Challenge.
Answer these questions from the passage on the Let's Go Time Travelling series:
1. The first book in the series takes readers from where to where?
2. Who is named as the publisher quoted in the passage?
3. Who illustrated the introduction to the Constitution of India?

The first book in the Let's Go Time Travelling series looked at notable personalities and events, taking readers on a journey from the alleys of Harappa to Emperor Akbar's court. The new one is about ordinary citizens who did extraordinary things—craftspersons, poets, storytellers, dancers, playwrights, gardeners and cooks—people who enriched the sociocultural fabric of the subcontinent through the centuries.
Told in Sengupta’s trademark style, full of “magic, wisdom, humour and essential humanism,” as her publisher Sohini Mitra puts it, the stories make history accessible to children. Sengupta covers a broad canvas and doesn’t hesitate from tackling difficult topics such as caste and religion. “In Western countries, artists like Michelangelo and Leonardo da Vinci are celebrated, while in India, our artists have been forgotten with time—their art is not celebrated because of their caste,” she writes in a section devoted to the varnas.
This is not the first time that the Bal Sahitya Puraskar-winning author wrote about complex subjects for children. “In recent years, Sen Gupta moved on to modern Indian history, writing a stellar introduction to the Constitution of India, illustrated by Tapas Guha, which came out, coincidentally, as the protests against the controversial citizenship laws in India were gathering steam in 2019-20,” as an article in Mint Lounge pointed out.

Dataset extract.
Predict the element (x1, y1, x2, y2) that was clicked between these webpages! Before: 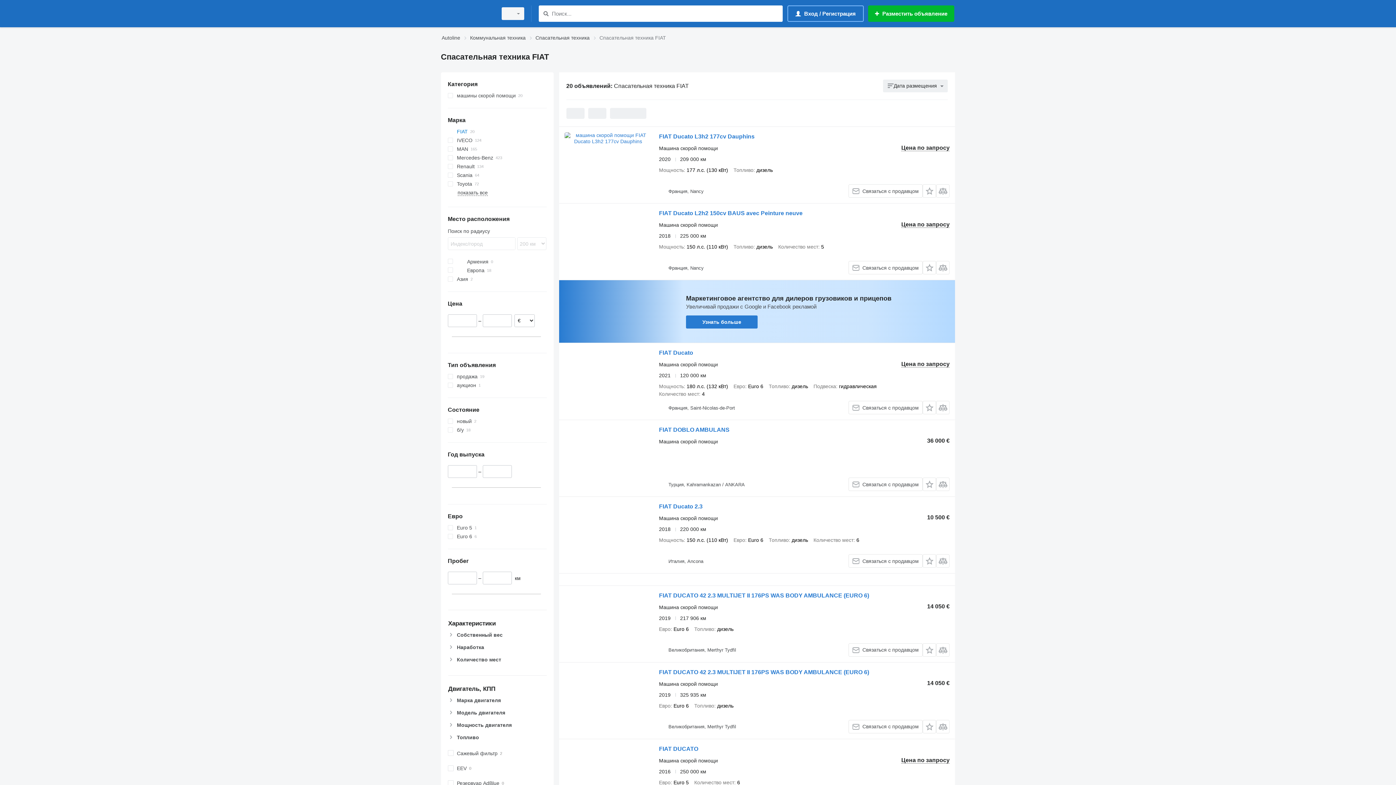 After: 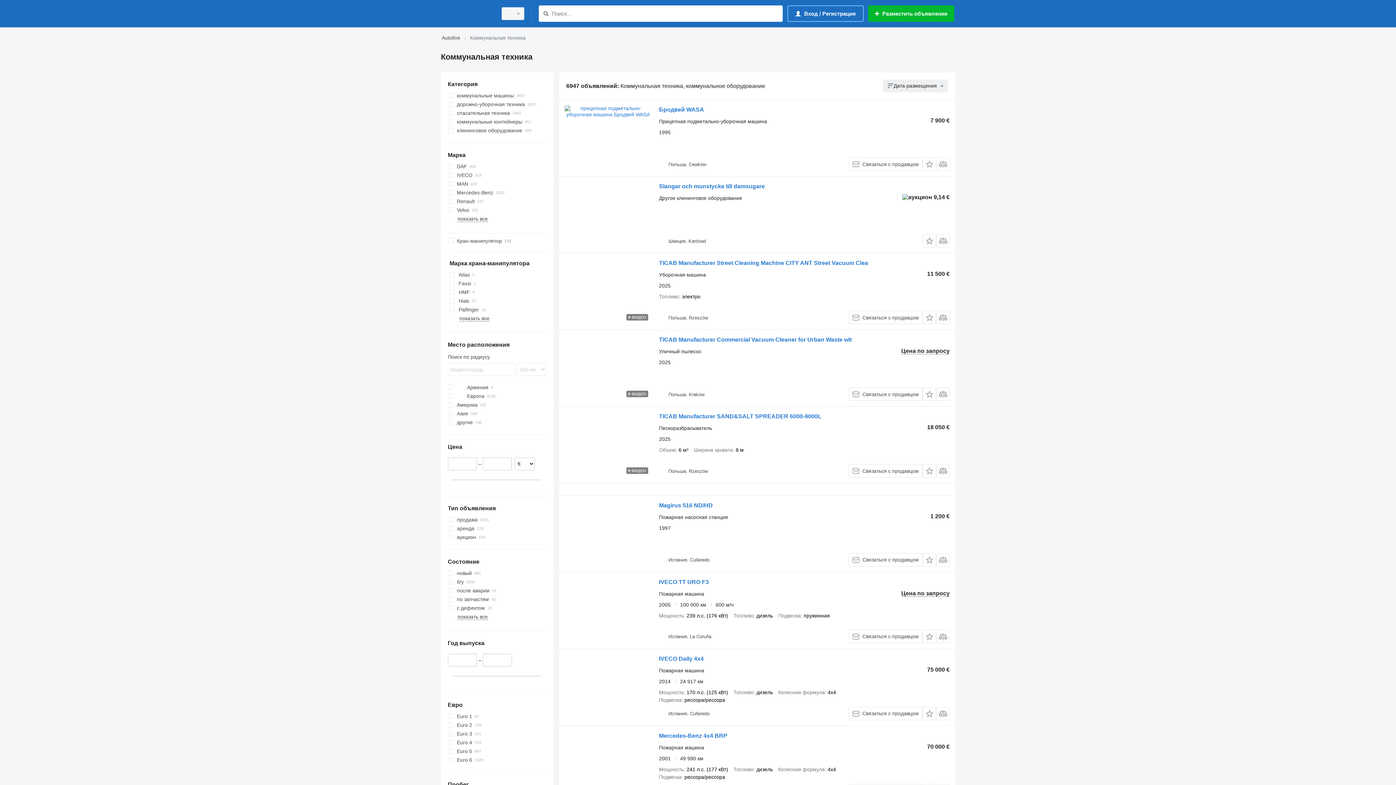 Action: label: Коммунальная техника bbox: (470, 33, 525, 42)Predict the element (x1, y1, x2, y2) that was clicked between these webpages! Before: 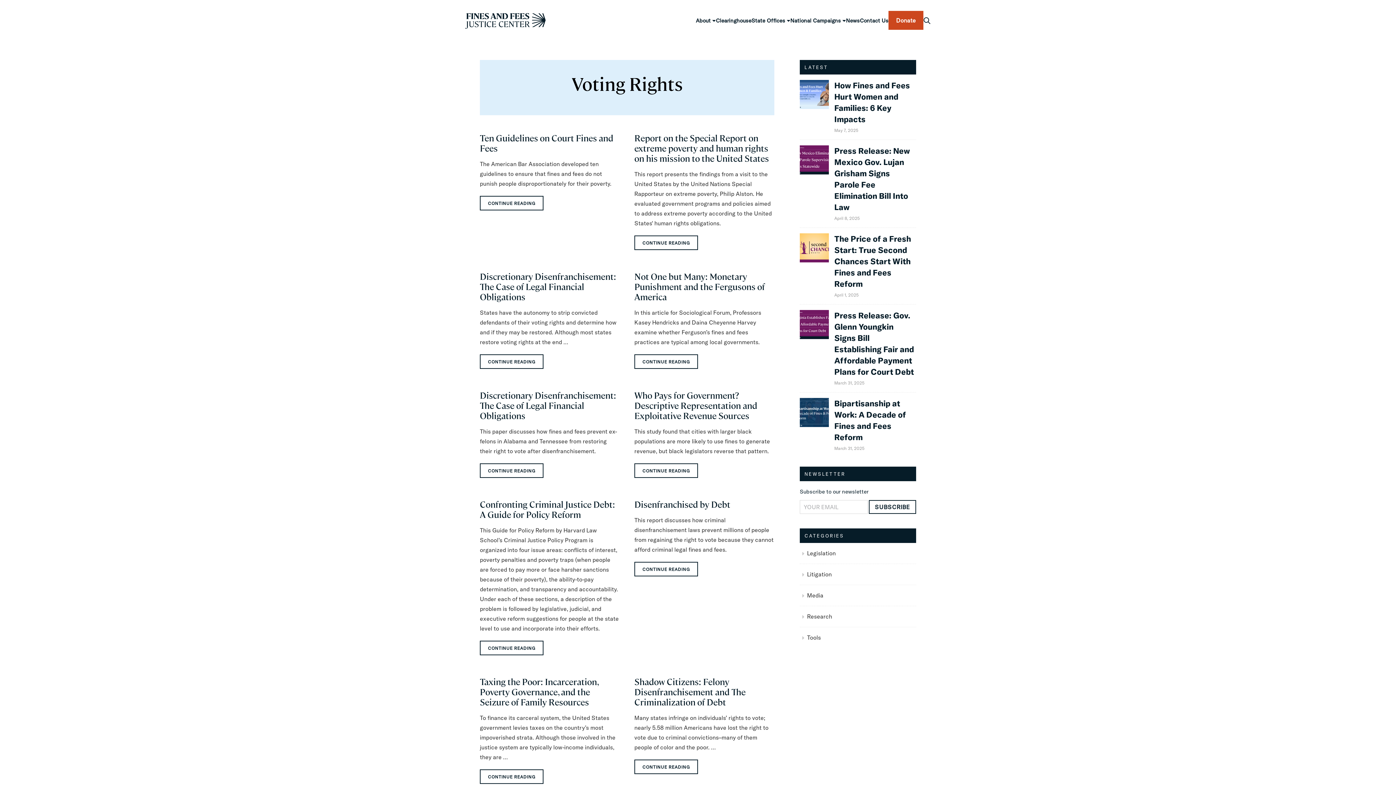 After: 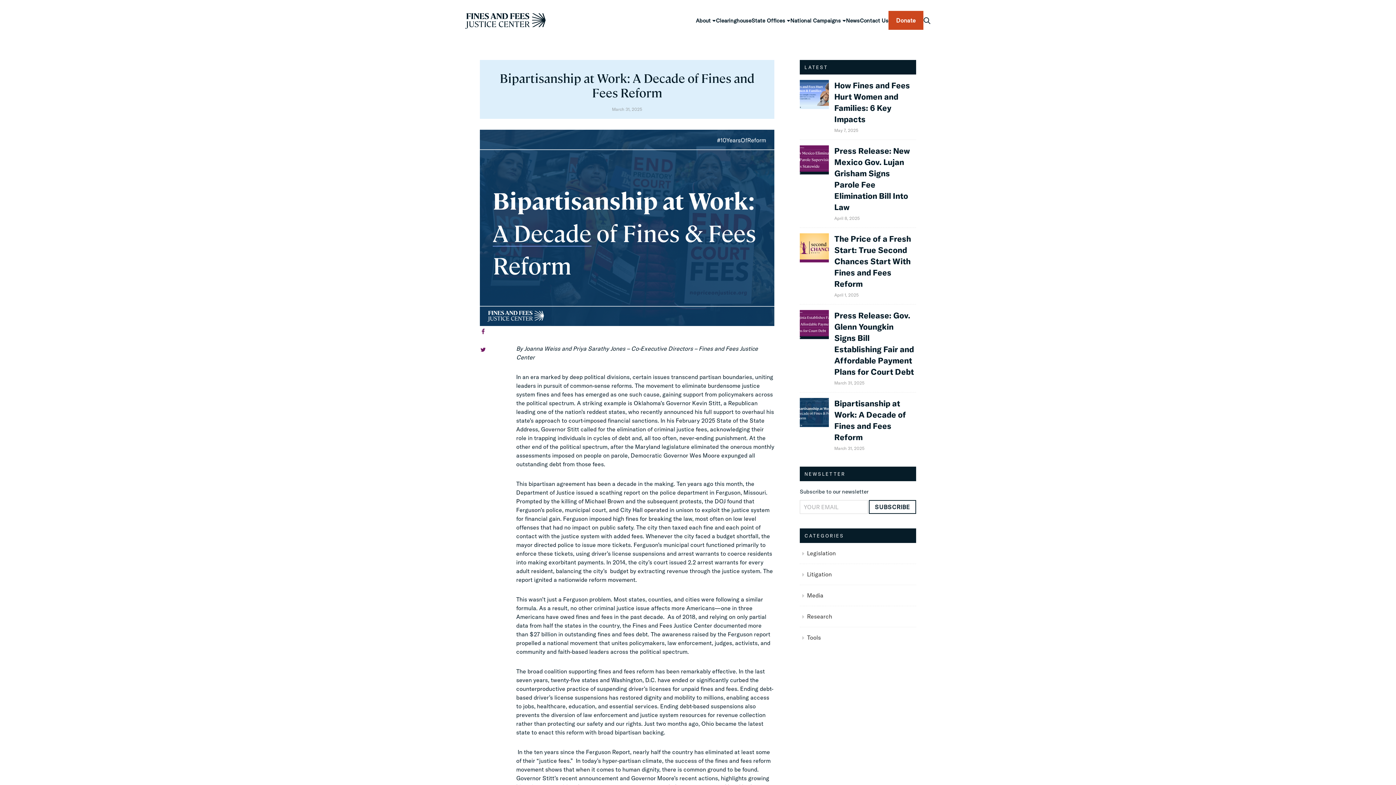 Action: bbox: (800, 398, 916, 452) label: Bipartisanship at Work: A Decade of Fines and Fees Reform
March 31, 2025
	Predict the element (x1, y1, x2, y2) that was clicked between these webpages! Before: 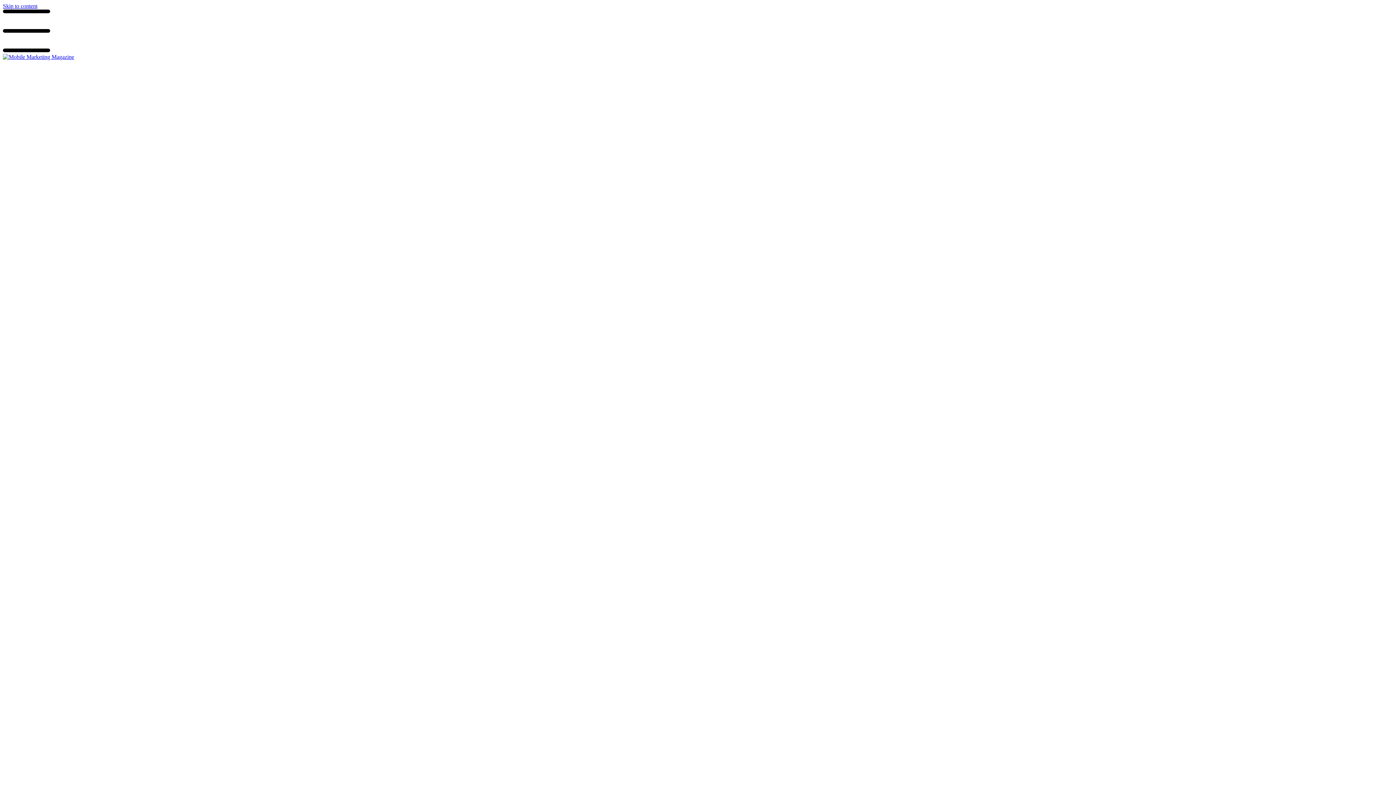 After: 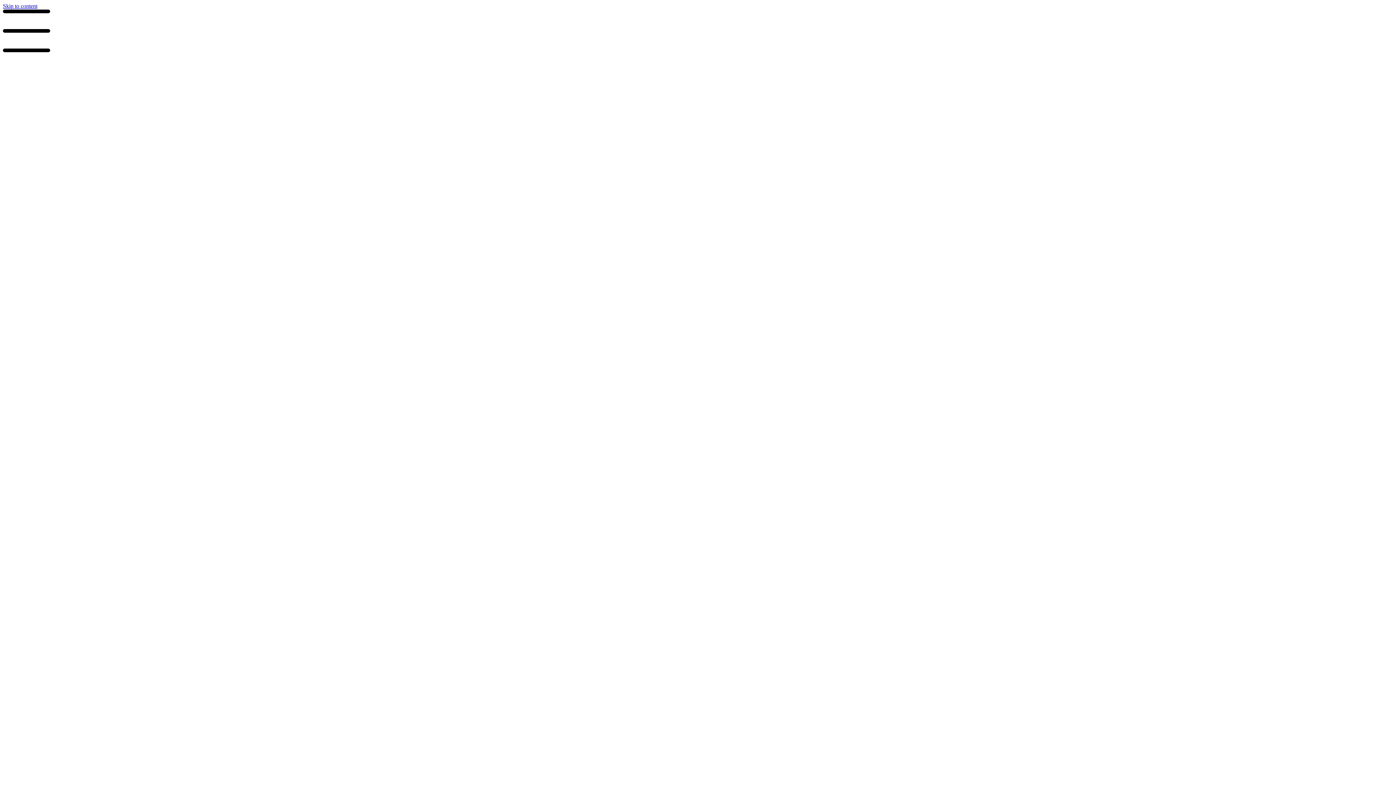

The reply.
1. From the alleys of Harappa to Emperor Akbar's court.
2. Sohini Mitra.
3. Tapas Guha.